PySport / kloppy

kloppy: standardizing soccer tracking- and event data
https://kloppy.pysport.org
BSD 3-Clause "New" or "Revised" License
362 stars 59 forks source link

PassType.ASSIST is being used both as a shot and goal assist interchangeably #239

Closed DriesDeprest closed 6 months ago

DriesDeprest commented 10 months ago

In our Opta deserializer, we add the PassType.ASSIST qualifier to a pass with an Opta qualifier type 210, see: https://github.com/PySport/kloppy/blob/master/kloppy/infra/serializers/event/opta/deserializer.py#L543-L544 qualifier type 210 means a shot assist, as you can see below:

image

In our Statsbomb deserializer, we add the PassType.ASSIST qualifier to a pass with a "goal_assist" tag, see: https://github.com/PySport/kloppy/blob/master/kloppy/infra/serializers/event/statsbomb/deserializer.py#L291-L293

I would suggest moving from PassType.ASSIST to a PassType.SHOT_ASSISTand PassType.GOAL_ASSIST. A goal assist would have both qualifiers. This way we are explicit about what we mean and we are capable of handling both shot and goal assists.

@koenvo agree?

koenvo commented 10 months ago

Correct me if I'm wrong but this information doesn't need to be loaded from the data itself but can be derived?

pseudo code:

if event.event_type == EventType.PASS:
  next_event = event.next()
  if next_event.event_type == EventType.SHOT:
    event.qualifiers.append(
        PassQualifier(
            PassType.ASSIST_GOAL if next_event.result == ShotResult.GOAL else PassType.ASSIST_SHOT
        )
    )

This way it works for all vendors. Should this work?

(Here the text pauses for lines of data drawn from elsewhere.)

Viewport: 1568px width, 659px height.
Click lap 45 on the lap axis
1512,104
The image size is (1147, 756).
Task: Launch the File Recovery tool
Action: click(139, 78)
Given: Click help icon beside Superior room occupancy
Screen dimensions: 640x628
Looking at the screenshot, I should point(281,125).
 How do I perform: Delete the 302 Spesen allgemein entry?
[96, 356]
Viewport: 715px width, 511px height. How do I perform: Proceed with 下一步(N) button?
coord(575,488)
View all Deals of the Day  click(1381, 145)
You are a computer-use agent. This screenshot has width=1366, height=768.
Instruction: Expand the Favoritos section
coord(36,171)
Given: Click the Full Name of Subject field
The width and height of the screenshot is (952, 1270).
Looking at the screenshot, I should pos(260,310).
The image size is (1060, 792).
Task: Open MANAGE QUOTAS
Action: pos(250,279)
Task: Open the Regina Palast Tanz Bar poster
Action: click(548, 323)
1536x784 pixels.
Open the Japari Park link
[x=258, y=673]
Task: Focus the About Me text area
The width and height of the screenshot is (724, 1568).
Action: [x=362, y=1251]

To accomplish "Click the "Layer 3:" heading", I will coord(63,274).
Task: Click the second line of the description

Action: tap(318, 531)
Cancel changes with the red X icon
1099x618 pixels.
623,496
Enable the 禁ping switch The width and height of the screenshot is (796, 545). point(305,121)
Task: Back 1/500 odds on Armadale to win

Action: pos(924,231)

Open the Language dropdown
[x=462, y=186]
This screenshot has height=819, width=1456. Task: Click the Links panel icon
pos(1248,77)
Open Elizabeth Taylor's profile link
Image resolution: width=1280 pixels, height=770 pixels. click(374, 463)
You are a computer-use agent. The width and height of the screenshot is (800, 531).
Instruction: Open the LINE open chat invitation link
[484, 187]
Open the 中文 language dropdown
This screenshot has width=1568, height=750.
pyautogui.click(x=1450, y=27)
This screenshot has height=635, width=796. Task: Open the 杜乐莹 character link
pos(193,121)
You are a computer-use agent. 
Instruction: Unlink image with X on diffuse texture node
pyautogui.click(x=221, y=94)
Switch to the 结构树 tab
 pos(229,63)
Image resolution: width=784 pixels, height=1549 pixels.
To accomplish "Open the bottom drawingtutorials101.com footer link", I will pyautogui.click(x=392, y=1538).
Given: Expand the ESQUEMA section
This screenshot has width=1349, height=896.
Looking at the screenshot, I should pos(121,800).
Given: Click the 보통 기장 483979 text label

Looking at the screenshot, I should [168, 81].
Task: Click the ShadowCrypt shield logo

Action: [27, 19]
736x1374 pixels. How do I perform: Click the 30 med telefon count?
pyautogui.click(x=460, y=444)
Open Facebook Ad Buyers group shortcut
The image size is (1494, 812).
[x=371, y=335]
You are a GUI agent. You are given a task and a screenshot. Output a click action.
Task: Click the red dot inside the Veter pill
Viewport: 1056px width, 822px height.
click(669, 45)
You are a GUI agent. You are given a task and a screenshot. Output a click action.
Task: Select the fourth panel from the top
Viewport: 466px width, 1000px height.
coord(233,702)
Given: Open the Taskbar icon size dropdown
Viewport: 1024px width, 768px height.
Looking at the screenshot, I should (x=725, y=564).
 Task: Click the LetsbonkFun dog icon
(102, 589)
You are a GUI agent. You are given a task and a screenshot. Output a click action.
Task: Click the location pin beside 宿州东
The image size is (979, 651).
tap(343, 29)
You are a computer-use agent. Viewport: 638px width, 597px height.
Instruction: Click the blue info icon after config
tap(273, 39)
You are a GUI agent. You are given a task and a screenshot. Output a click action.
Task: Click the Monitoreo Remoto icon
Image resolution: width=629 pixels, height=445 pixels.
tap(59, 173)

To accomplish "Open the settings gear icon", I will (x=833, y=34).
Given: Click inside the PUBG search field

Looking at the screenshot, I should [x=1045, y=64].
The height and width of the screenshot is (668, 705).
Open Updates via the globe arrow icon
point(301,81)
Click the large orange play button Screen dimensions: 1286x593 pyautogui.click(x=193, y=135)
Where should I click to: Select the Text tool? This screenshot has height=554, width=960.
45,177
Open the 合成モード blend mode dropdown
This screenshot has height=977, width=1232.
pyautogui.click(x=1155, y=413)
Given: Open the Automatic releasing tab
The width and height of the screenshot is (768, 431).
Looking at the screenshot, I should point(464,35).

Curious what you think about this @JanVanHaaren

DriesDeprest commented 10 months ago

I think your definition of assist being a pass being followed directly by a shot event is too narrow.

If you look at the raw data of vendors (e.g. StatsBomb) you see that in between the pass, which gets annotated as an assist, and the shot, there often are carry or duel events, maybe even others.

Therefore, I would use the qualifiers in the raw data where possible. For vendors which don't support shot or goal assists, you can always still try to calculate it.

JanVanHaaren commented 10 months ago

I agree that we should make the use of the PassType.ASSIST qualifier consistent across the deserializers for the different data providers. This example nicely illustrates that we need more formal definitions for our events and qualifiers to avoid ambiguity as data providers sometimes use the same terms for different concepts.

I'm also in favor of deriving qualifiers, and in some cases even events, from the raw data as much as possible. I believe that this approach would help us to arrive at more uniform and predictable behavior across our deserializers, especially for rather well-defined concepts such as shot assists or key passes and goal assists. However, in other cases, the qualifiers that data providers add to events might not be reconstitutable from the context.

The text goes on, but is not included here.